Shari Gasper

Lelia Byron: Artist uses vibrant paintings to translate dream fragments

July 11, 2022

A white woman with long brown hair in a red tank top and jeans standing in front of two large, colorful paintings. One has various colorful dogs and the other has a person with blue skin lying in a grassy field surrounded by bugs in jars.

I became interested in the idea of narrative art as a language to tell a story...I like the investigative process, interviewing other people and the research aspect. There’s a journalistic process to my art.

Seven dramatic paintings on display in Overture’s Gallery I draw you into the dreams of artist Lelia Byron. You’ll sense Byron’s feelings of loss and isolation along with hope and wonder, emotions experienced during the COVID-19 pandemic.

An interdisciplinary artist, Byron responded to what was happening during the tumultuous months of the global lockdown through painting. 

“It was a good time for self-reflection,” said Byron, a New York native who moved to Madison in 2019. “I kept a detailed record of my dreams, documenting mood, color, smells, fragments of my memories.”

Using a vibrant color palette, she translated the often fleeting and nonsensical sensations into images to convey the ideas and temperament of her dreams. The paintings are part of Overture Galleries’ Iridescent Windows exhibition on display through Sunday, Sept. 4. 

Byron has been interested in the creative process since a young age and especially loved participating in drawing adventures at the Metropolitan Museum of Art in New York City as a child. In high school, there weren’t any art classes offered, but Byron participated in a museum summer printmaking program for public school students where her enthusiasm for creating exploded.

She pursued the arts in college, receiving a Bachelor of Fine Art from Carnegie Mellon University in Pittsburgh, Penn., and a Master’s in Fine Art from Chelsea College of Arts, University of the Arts London. Her most memorable class focused on documentary storytelling, in which students explored how to tell stories through art.

“I became interested in the idea of narrative art as a language to tell a story,” said Byron. “I like the investigative process, interviewing other people and the research aspect. There’s a journalistic process to my art.”
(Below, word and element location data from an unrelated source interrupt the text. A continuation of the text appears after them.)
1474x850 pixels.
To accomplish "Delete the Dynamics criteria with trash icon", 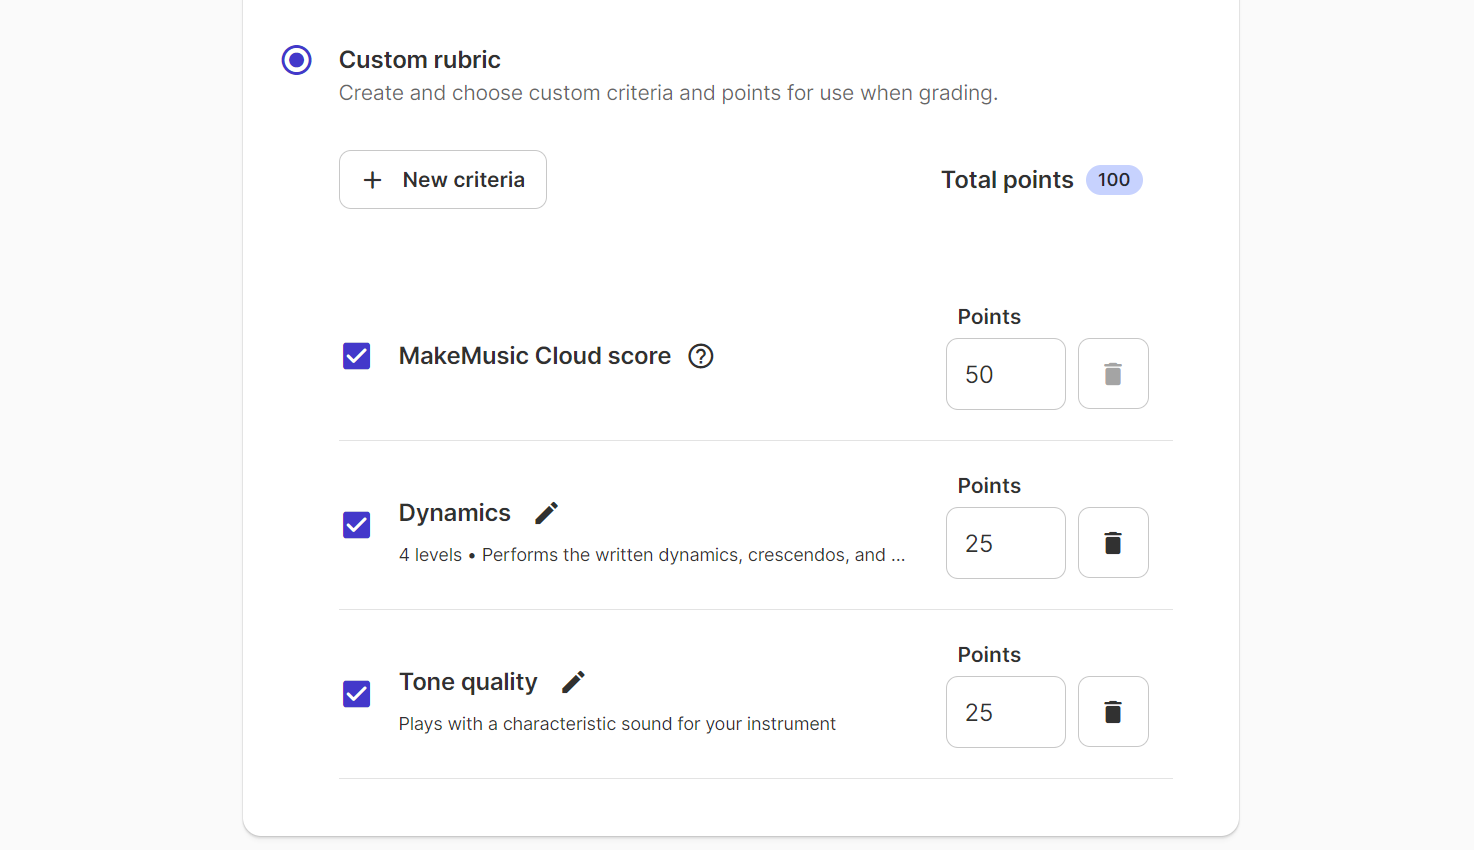I will 1113,543.
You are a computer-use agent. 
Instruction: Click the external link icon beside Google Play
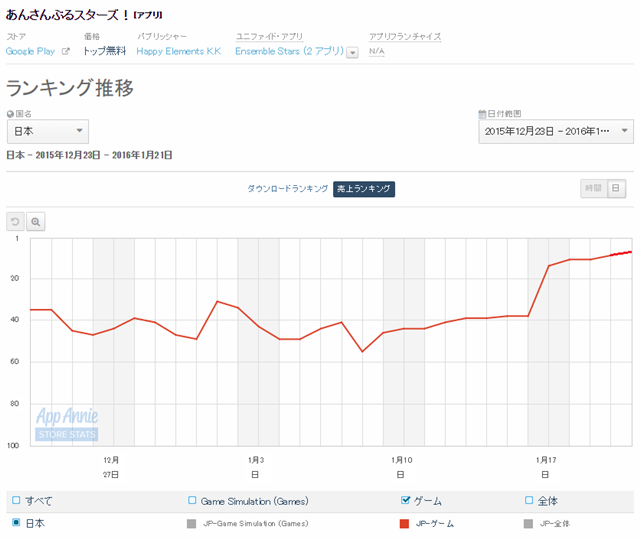coord(66,51)
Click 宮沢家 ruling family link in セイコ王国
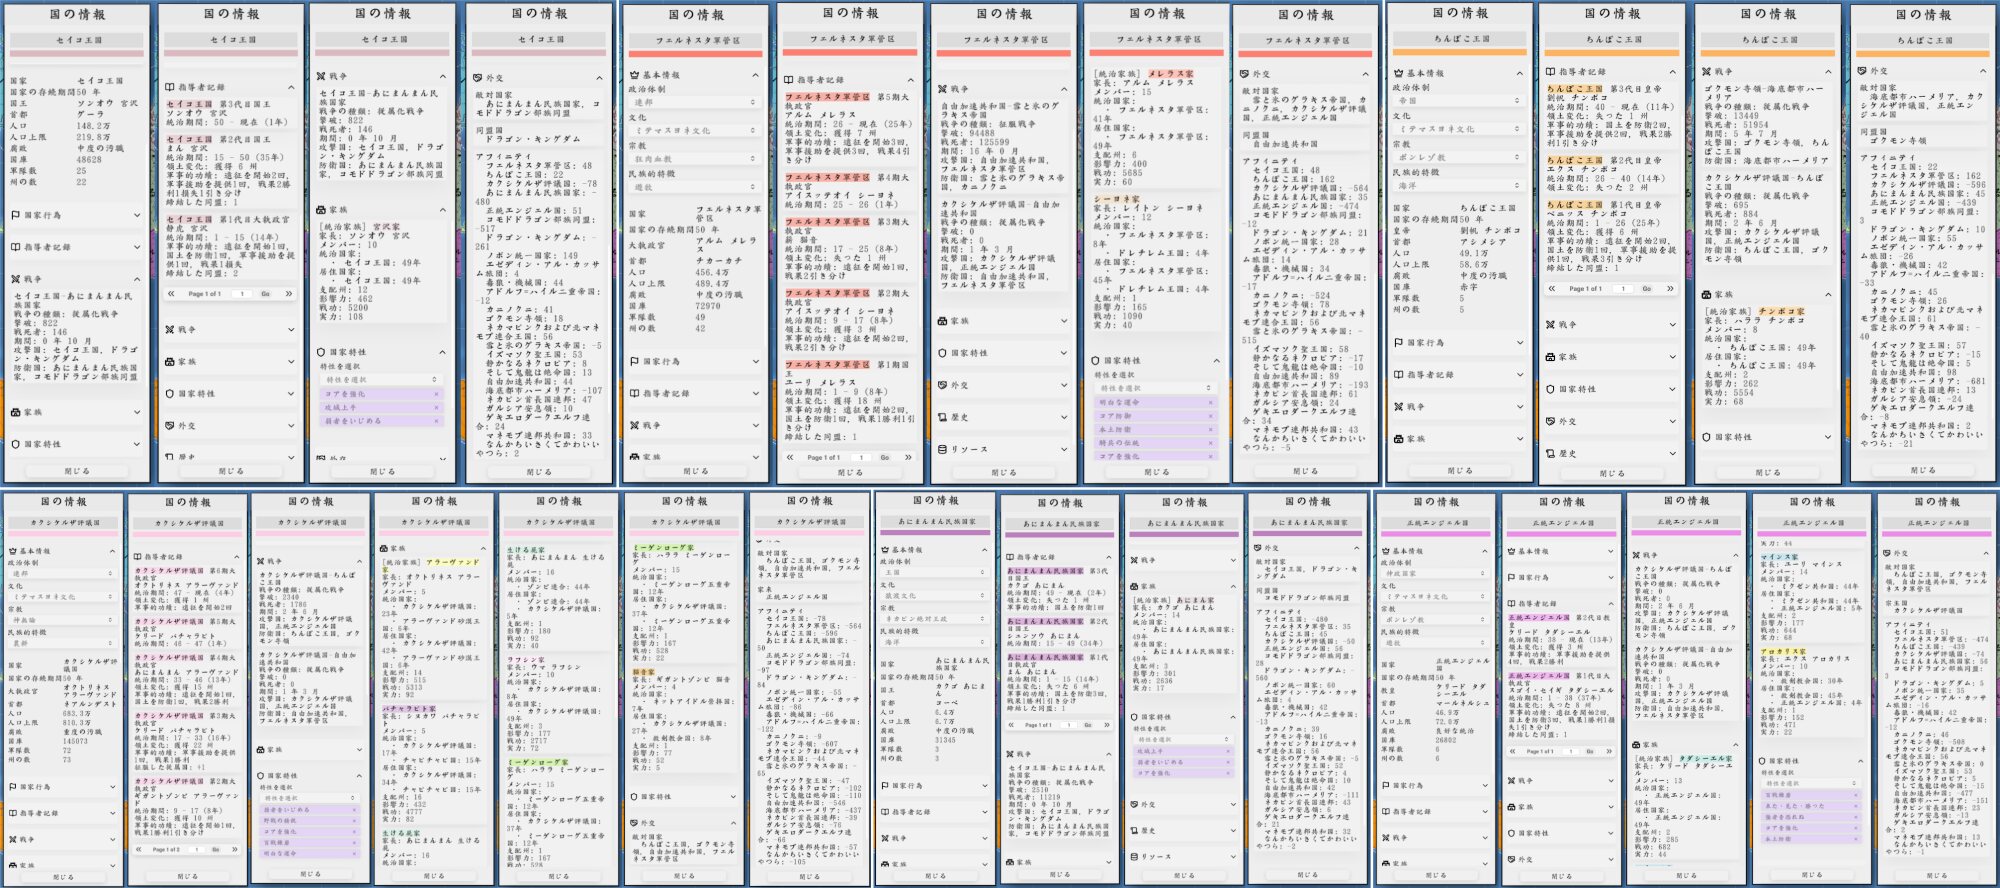 pos(386,227)
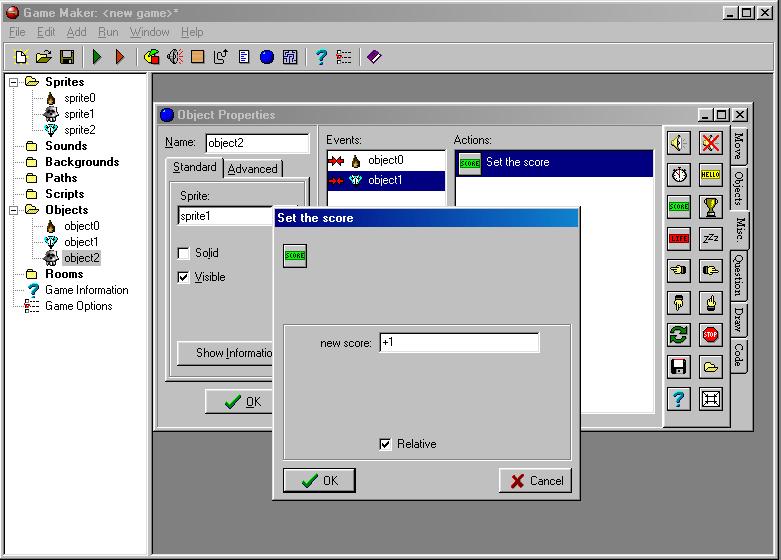
Task: Click the red LIFE action icon
Action: point(679,239)
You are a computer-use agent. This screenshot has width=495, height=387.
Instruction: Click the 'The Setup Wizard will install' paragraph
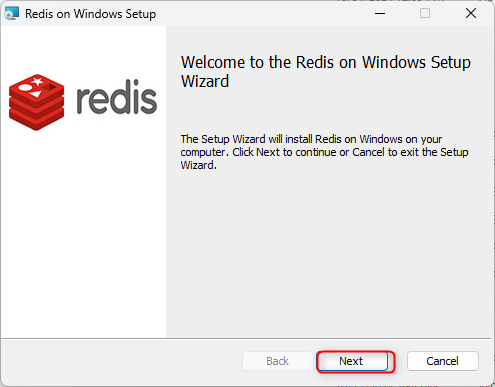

This narrative essence is obvious in her works. In addition to paintings, Byron creates murals, sculptures, installations and public art projects. This summer, she is in Rauma, Finland, working on a mural project about lace making. Her research involves interviewing lace makers, getting to know the community and participating in the annual lace festival.

She completed an earlier series of paintings about women growing coffee in Huila, Colombia, in early 2020. The paintings showcase the patterns and cycles of both nature and the coffee growing process.

Byron consistently explores materials, approaches and stories. In her project “Plastic Dreams: Sunrise and Sunset,” an outdoor sculpture made from recycled plastic, she collected hundreds of pounds of plastic, sorted it by type and color, then shredded it and molded the pieces into 300 individual parts with a do-it-yourself manual injection machine. The sculpture is on display in Messejana, Portugal.

“There was a lot of experimenting to figure out the best ways to reuse the plastic,” she said. “It is not that easy to do.”

Byron believes that a career as an artist can be challenging, and she is always looking for opportunities to share her work. She is grateful to be a part of Overture Galleries’ spring/summer cycle. 

“Overture Galleries is really a great space to share art. It is a meeting point for all these creative fields where many types of art come together,” she said. “It’s important for Madison to have this creative space, free and open to the public, where art can take place and people can be a part of it.”

For Byron, art is a gathering point for new audiences and new connections, inspiring people to reimagine and think differently.

“Art can express a topic in a new way,” she said. “It’s a way of communicating with many diverse people, building bridges.”

Byron fans can see more of her work in August at the Arts + Literature Laboratory in Madison, where she is curating an environmental exhibition with accompanying interactive events, and next spring in a solo exhibition of paintings and sculptures about “home” at the Springfield Museum of Art in Ohio.

“It’s exciting as an artist to share my work, engage with other people and help them be inspired,” she said.